Lewes District Council is providing an extra £250,000 for people on low incomes who are struggling to make ends meet as energy and food costs soar, bringing council funding to combat the cost of living crisis to £750,000.
Earlier this year, the council set aside £500,000 to support help local people and families as costs began to rise, with £150,000 of this money ring fenced for council tenants.
Cabinet councillors additionally agreed a new £250,000 Cost of Living Crisis Fund, with the first £50,000 immediately being awarded to foodbanks to help meet the unprecedentedly high levels of need in the district now. The remaining £200,000 will be distributed through a grants programme in the autumn and fund the creation of a dedicated officer to coordinate the funding.
Councillor Zoe Nicholson, Leader of the Council and Cabinet member for Finance and Assets, said: “As living costs spiral, our local foodbanks are running very short of food at a time when people desperately need their assistance, so it’s crucial we give this financial support right away.
“We are keenly aware of the real challenges people are facing – especially those with the lowest incomes - and although the council cannot resolve all the problems being experienced, for some time we have been working to help alleviate hardship for those who are worst off.
“The Cost of Living Crisis Fund announced today builds on those steps while tackling the urgent needs of local foodbanks, alongside a wider programme of support to deal with fuel and food poverty which will unfortunately only worsen as the year rolls on.”
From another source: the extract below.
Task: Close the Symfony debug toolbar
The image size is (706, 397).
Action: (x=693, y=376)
The council has ensured the council tax energy rebate of £150 per household has been paid very quickly with more than £3million paid to over 20,000 households so far.
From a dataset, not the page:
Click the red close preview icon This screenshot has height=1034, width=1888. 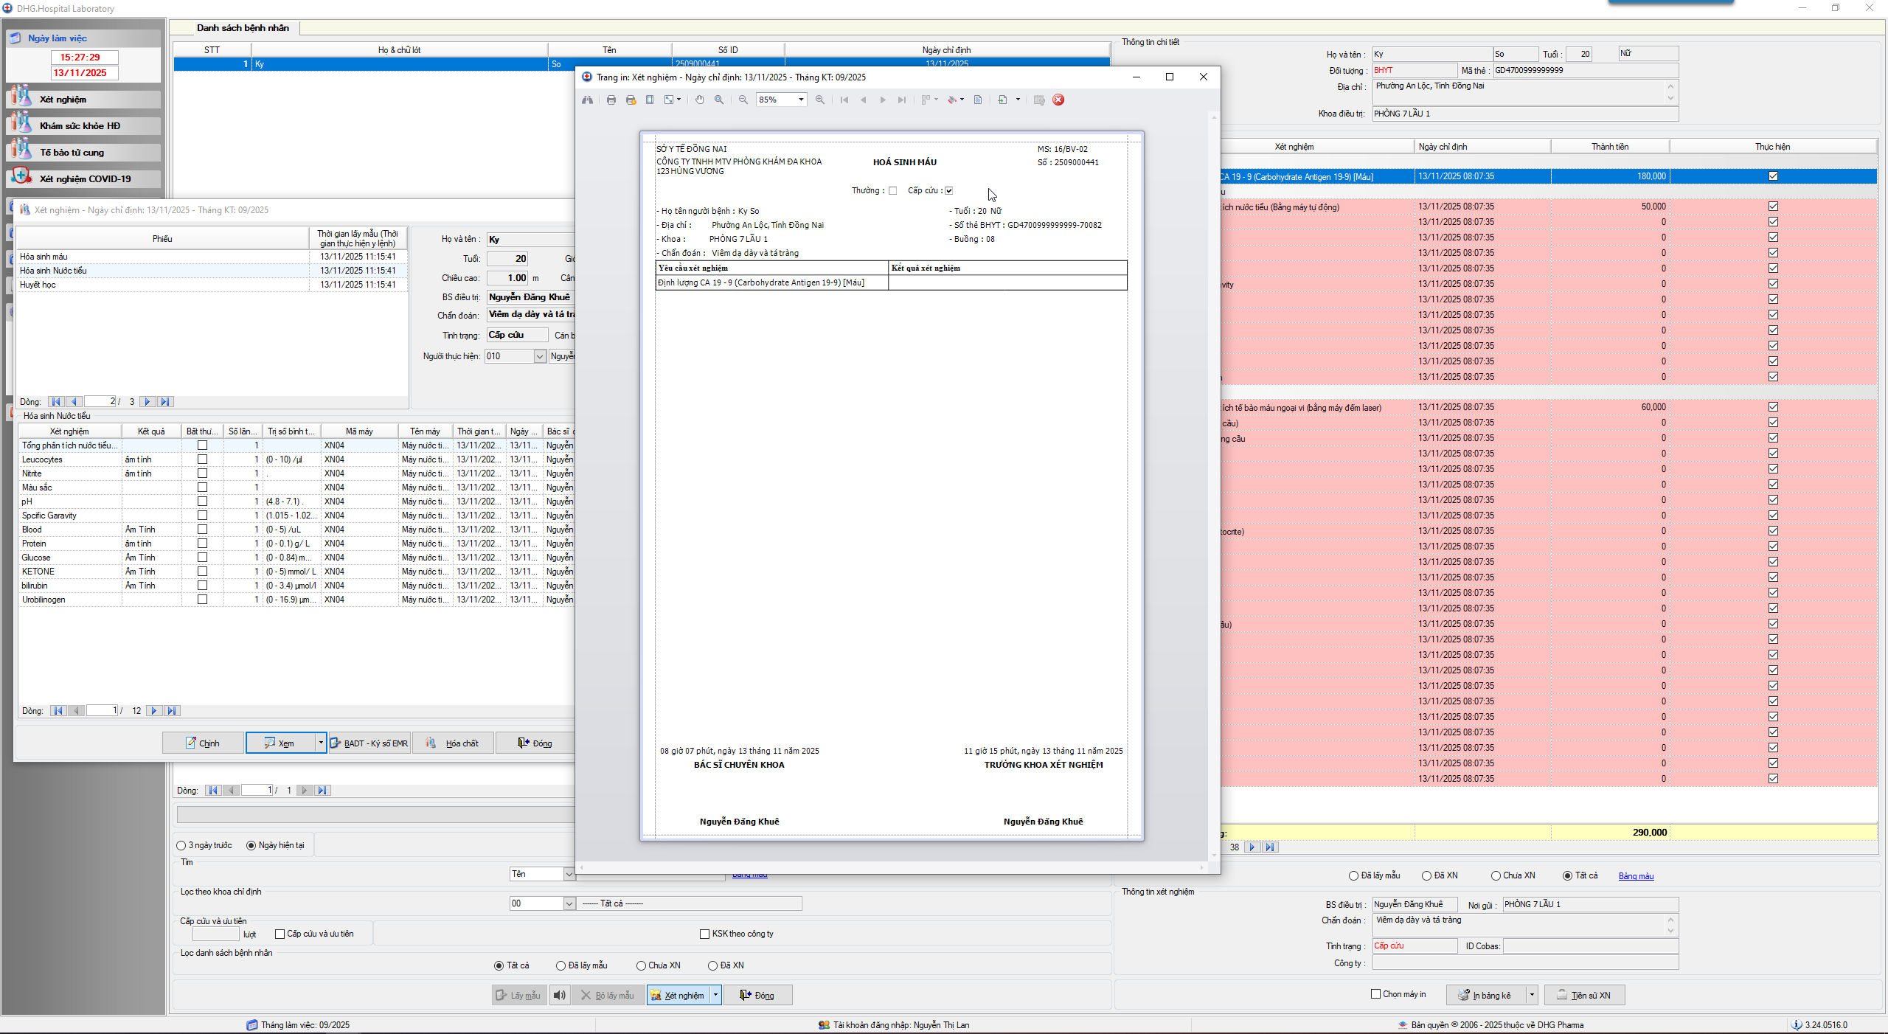(x=1058, y=100)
Locally, the council is administering a £220,000 fund from East Sussex County Council which forms part of the government’s household support fund enabling eligible people to apply for vouchers of £50 per adult, £30 per child and a £100 energy voucher.
Councillor Matthew Bird, Cabinet Member for Sustainability, said: “The agreement to appoint a council officer whose sole focus is to coordinate and deliver actions that tackle the cost of living crisis, is especially welcome.
“I know in conversations with the Emergency Food Network and others how important this will be.”
The council has also ensured the council tax energy rebate of £150 per household has been paid very quickly with more than £3million paid to over 20,000 households so far.
Another measure already taken is a new council tax reduction scheme that means local people of working age and in greatest hardship do not have to pay anything.
Councillor Nicholson added: “We fully recognise the financial pressure being felt in many homes across the district and continue to provide help to those struggling to pay their council rent and council tax, alongside the significant funding and support schemes we have set up.”